What are the most critical points to consider related to instrumentation and control systems when migrating a project from obsolete to modern versions?

Héctor H. Torres’ Responses:

Avoid control issues; consider differences in PID algorithms. The proportional–integral–derivative (PID) controller algorithm could vary from the obsolete to the modern version. There are three common PID forms that a control system could offer: parallel form, standard, also known as ISA form, and series, also known as classical form. Be aware that obsolete and modern control systems versions could default or use a different PID form, if tuning parameters are not “translated,” control issues are to be expected. In some, the integral action is in repeats per minute, in others, in seconds per repeat. The Derivative term could be required in minutes versus seconds. James Beall does a great job summarizing the differences in PID forms and provides formulas to convert series to tandard PID tuning in his presentation, “Interesting and Useful Features of the DeltaV PID Controller."

Scaling of devices. The importance of verifying the scaling of your devices cannot be stressed enough. List them and confirm the scaling is correct before start up. It is painful realizing a specific scale had not been properly set when fine tuning product ratios and rates, especially if the change requires a shutdown to correct. Make sure your devices list includes speed ranges and amperages, plus any other information considered valuable.

Communication protocols barrier. In cases where migration is conducted in phases, keep in mind virtual points that get shared between the to-be-migrated controllers and evaluate peer-to-peer communications between them.

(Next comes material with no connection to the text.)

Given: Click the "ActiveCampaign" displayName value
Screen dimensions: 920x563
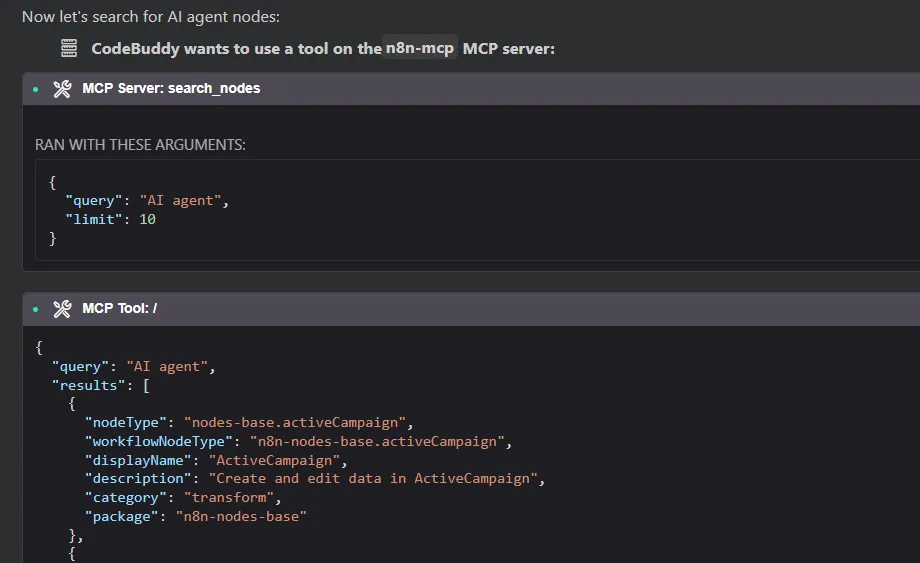Looking at the screenshot, I should click(275, 460).
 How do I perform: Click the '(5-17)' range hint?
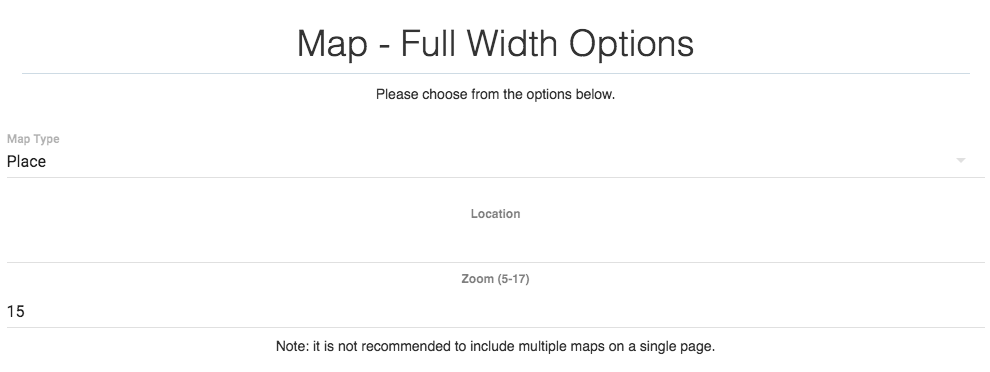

Build a spreadsheet containing all important details of these peer-to-peer virtual connections and validate these are still needed. Be specific about all changes required to remove these references. If still needed, determine the best way to keep that info between controllers. When minimal, hardwiring them between both systems could be an option with the use of auxiliary termination panels.

Migration diagram showing obsolete and modern systems

When the amount of shared information is considerable, using a hub concentrating all cross-communications is a good option. One of the replaced obsolete controllers acts as the hub. This controller maintains communication with the still-in-operation obsolete controllers and brings information back and forth between both obsolete and modern systems via a serial interface.

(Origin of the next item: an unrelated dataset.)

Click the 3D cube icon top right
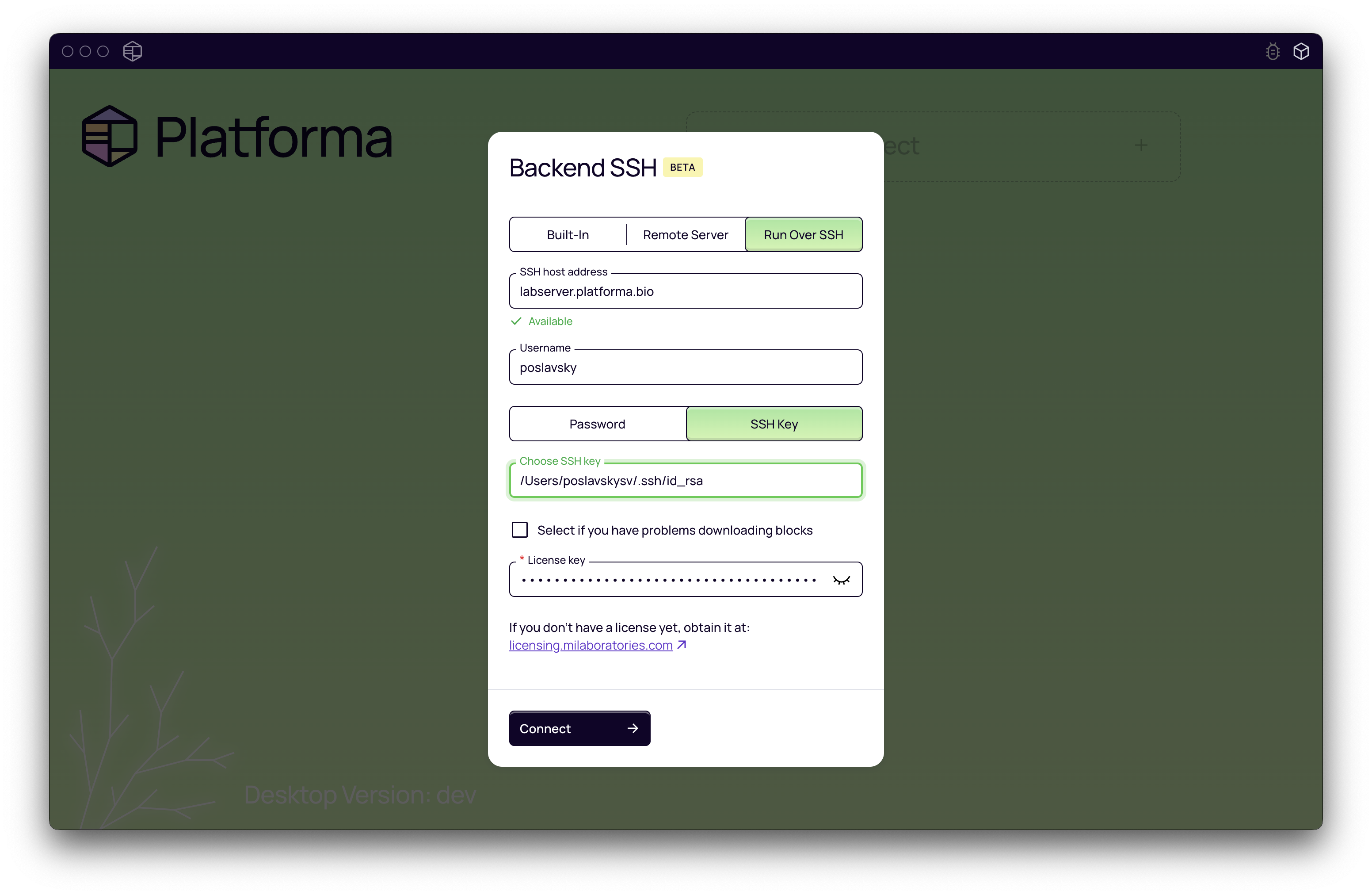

Working on a virtual machine minimizes cutover time and allows for testing. When a migration is conducted in a phased approach, the next controllers to be replaced are deleted from the virtual machine database to identify and correct all resulting errors from missing references. The corrected and free of errors database is imported to the production system, spending minimum time to instill the required modifications at cutover, and at minimum downtime.

Peter Morgan's Responses:

Adding to Hector’s response, although some features of the existing control strategies and their implementation might be better retired in the new system, the importance of understanding the functionality of the existing system cannot be underestimated. This may involve adding to existing documentation (if it exists at all), which can add to project costs. Adding this step may be resisted, but it increases the probability of a successful execution of the project. Not to be neglected are the discrete controls interfacing to motor control centers (MCCs) for pumps, fans, etc., since overlooking the interface requirements can result in unexpected and hazardous behavior.

To take advantage of the control system modernization as an opportunity to improve plant performance and operability, records such as loss control reports and recorded observations relating to major upsets should be taken into consideration. There is significant benefit in engaging operators in identifying where improvements can be made.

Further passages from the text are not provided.